Could you retype, without changes, the part of the rows below that opens with the line containing "Locate each specified" and runs through the last row, with both ends included? Leave the pictures out of your copy.
--- start RECORDS FOR THIS EXERCISE ---
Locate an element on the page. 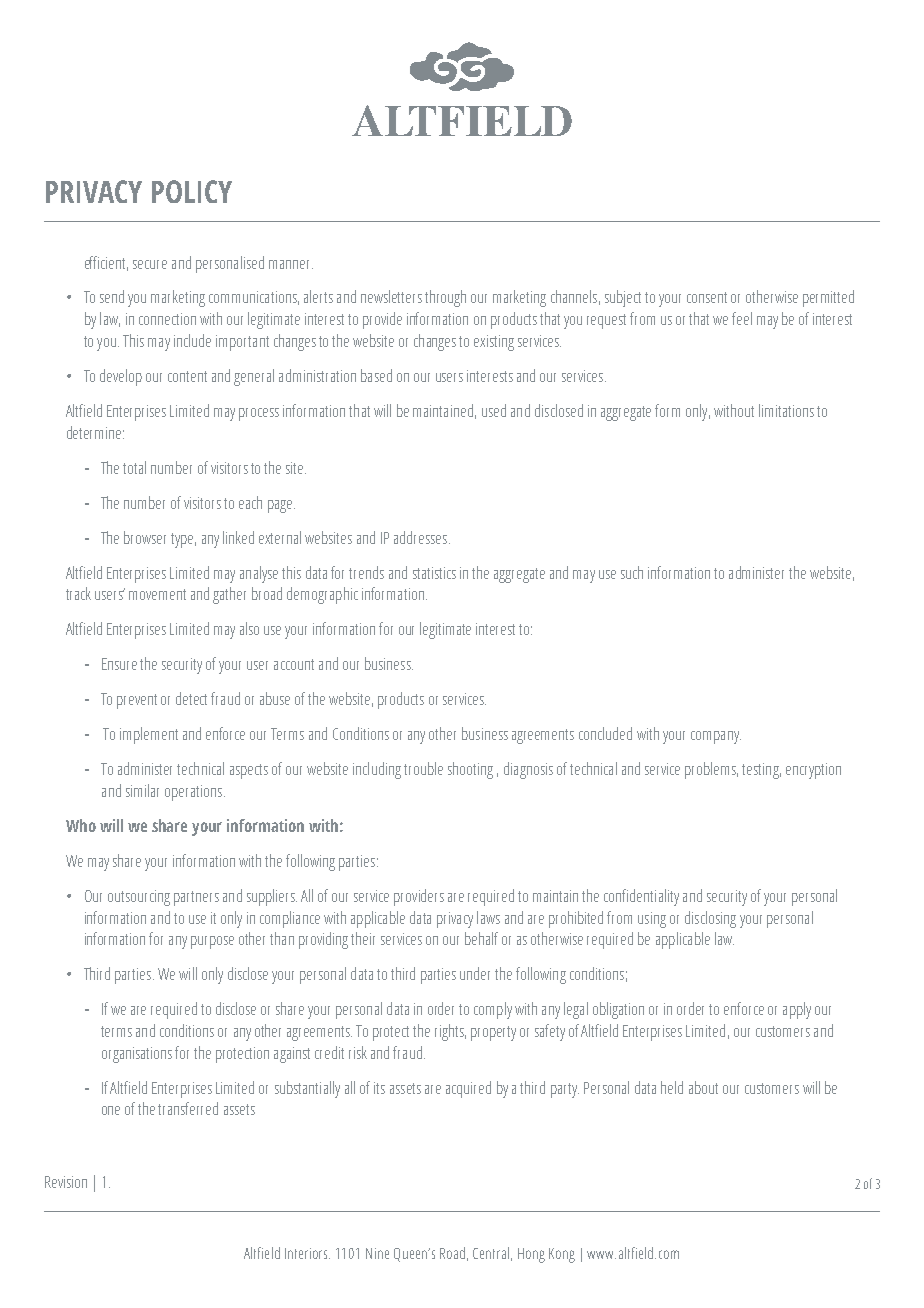  consent is located at coordinates (707, 297).
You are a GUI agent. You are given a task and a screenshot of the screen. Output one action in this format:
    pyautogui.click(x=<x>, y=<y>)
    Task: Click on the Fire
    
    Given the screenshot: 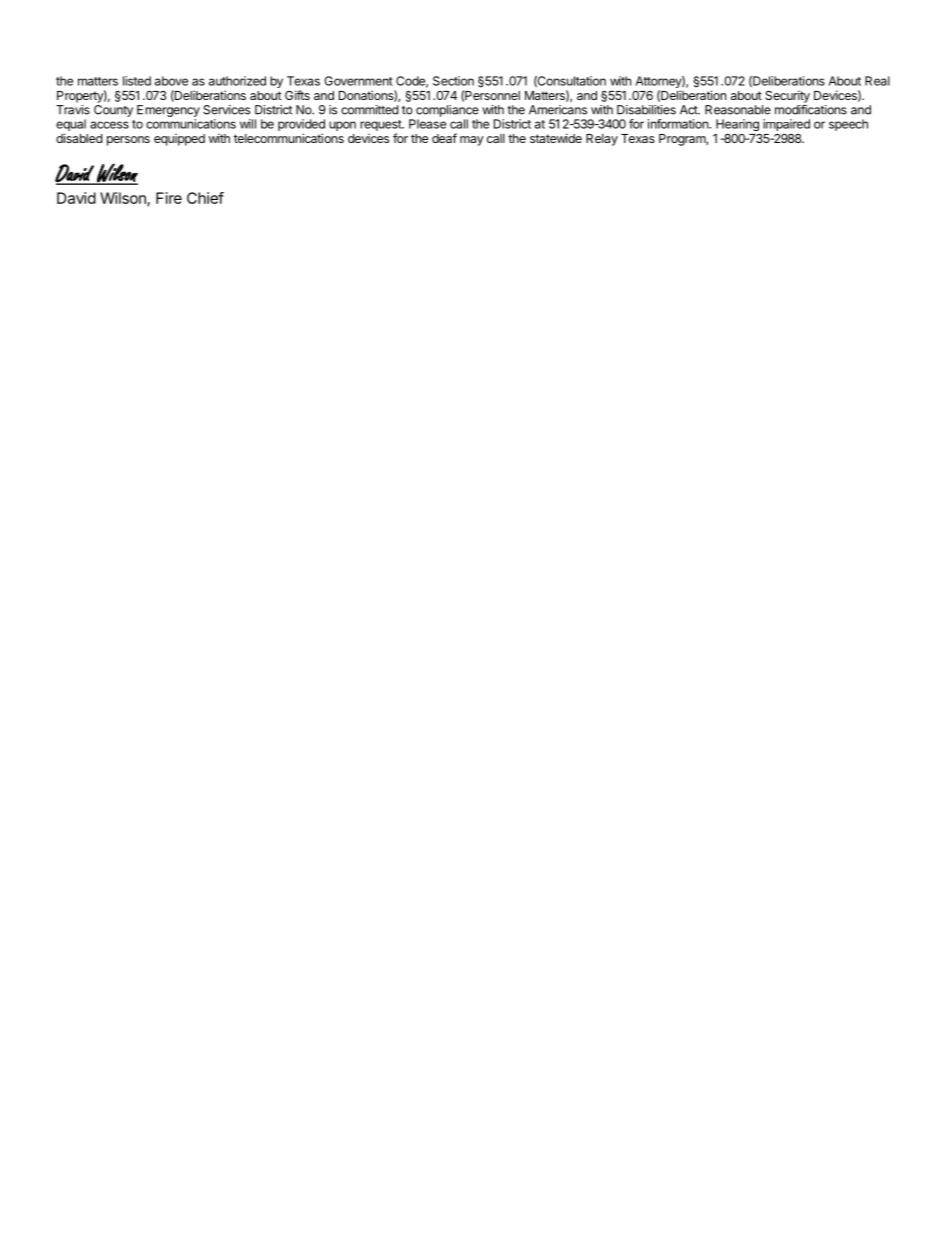 What is the action you would take?
    pyautogui.click(x=169, y=198)
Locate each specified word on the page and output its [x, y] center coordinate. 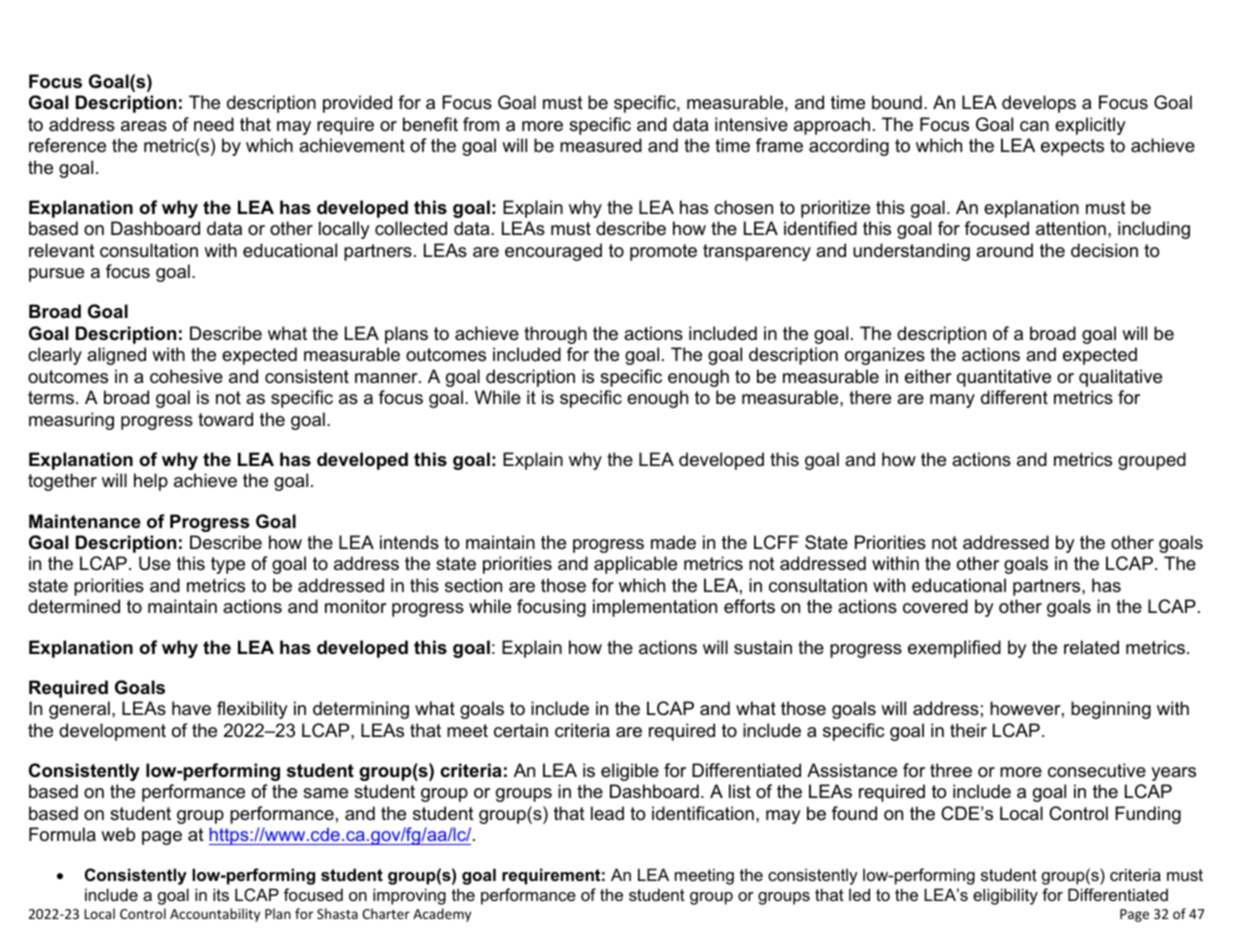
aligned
--- end RECORDS FOR THIS EXERCISE ---
→ **RESULT OF THE TASK**:
Locate each specified word on the page and output its [x, y] center coordinate. 
aligned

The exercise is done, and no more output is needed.